Recently, a Virginia Circuit Court Judge in Virginia Beach, Virginia held that a non-competition agreement was overbroad and unenforceable because the non-compete barred indirect involvement by the employee as a shareholder in potentially non-competing businesses.
In Richmond Medical Group, LLC v. Ameanthea Rica Blanco, Docket No.: CL10-6211 (Circuit for City of Virginia Beach 2011), click here, the defendant, a former Family Nurse Practitioner for the Richmond Medical Group, entered into an employment agreement containing both non-compete and non-solicitation provisions. The non-compete, in this case, barred the defendant from performing medical services “of the type performed for” the plaintiff during the twelve months preceding the termination of employment.
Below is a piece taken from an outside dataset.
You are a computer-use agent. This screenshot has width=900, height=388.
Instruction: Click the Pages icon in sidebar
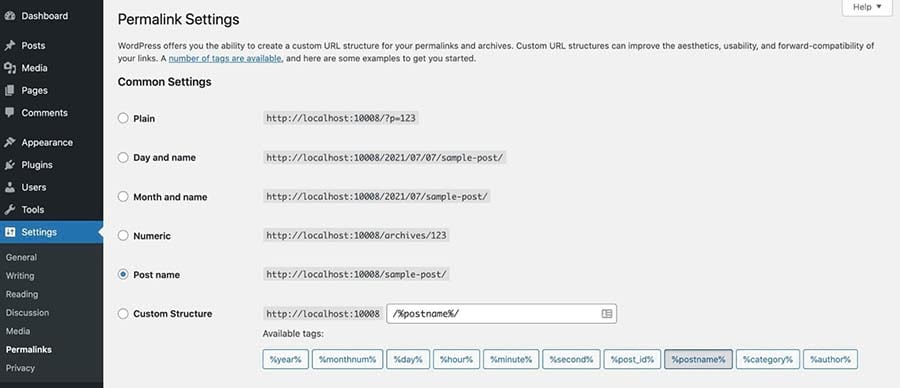click(9, 90)
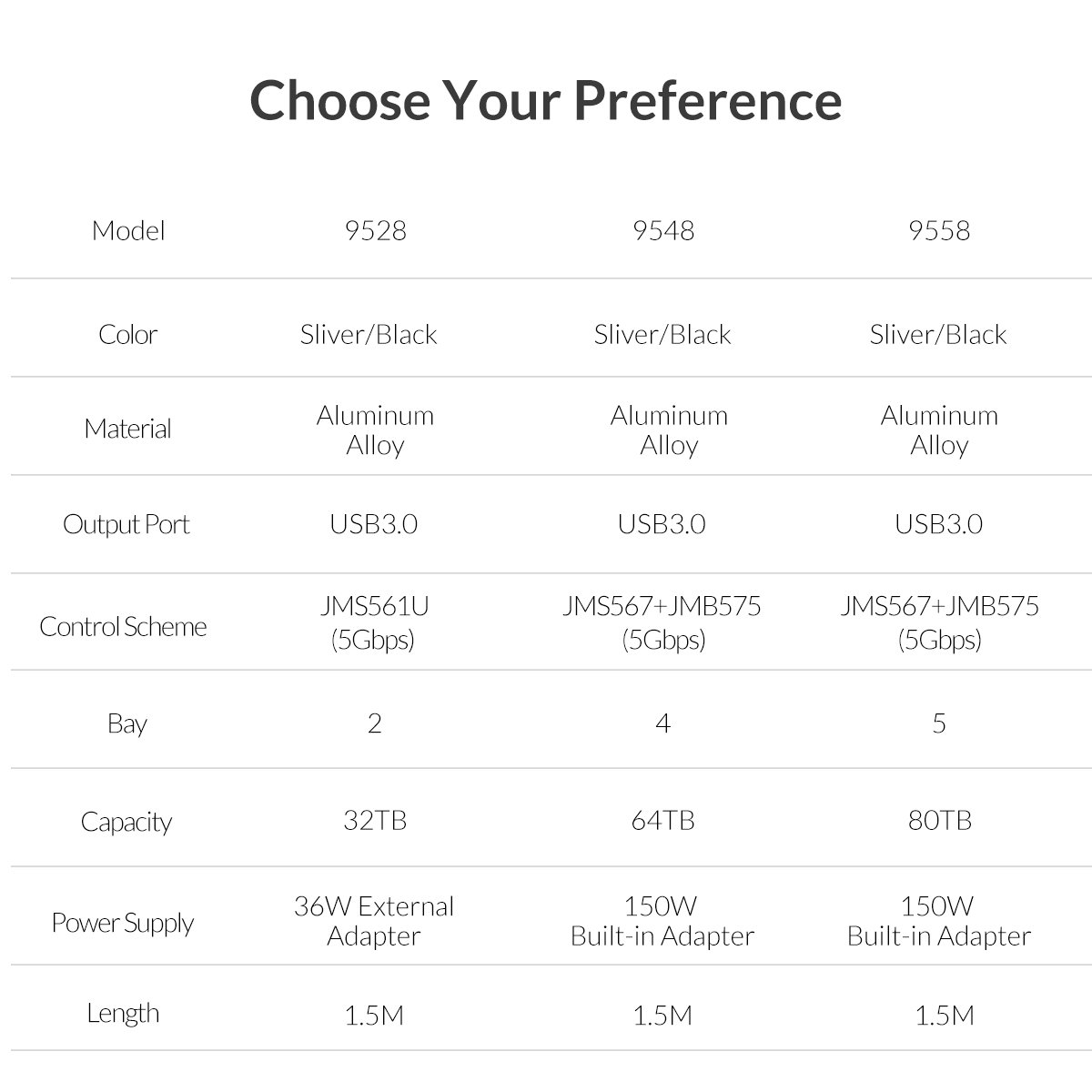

The non-compete also barred the defendant from performing urgent medical care services, within 15 miles of any of plaintiff’s medical centers.
Of special importance, the non-compete and non-solicitation provisions prohibited the defendant from competing or soliciting in virtually any capacity, including for herself “as an agent, officer, director, member, partner, shareholder, independent contractor, owner, or employee.”
Here, the Court found that the non-compete and non-solicitation provisions fail because “it leave[s] uncertain exactly what services the defendant could or could not provide without violating the covenant not to compete.” The Court appeared to give weight to the fact that the non-compete barred the defendant from competing as an “agent, officer, director, member, partner, shareholder, independent contractor, owner or employee”, thereby barring the defendant from even “owning stock in a publically traded company if some part of that company provided the same medical services as the defendant. . .” The judge found that barring one from being a stockholder in a publically traded company “is virtually inherently overbroad.”
This recent decision is yet another example of the restrictive treatment Virginia courts frequently apply to non-competes. In drafting these restrictions, employers would be well-served not to prohibit employees from passive investment activity. Employers are advised to restrict the language of non-competes to activity which directly competes with the employer’s business.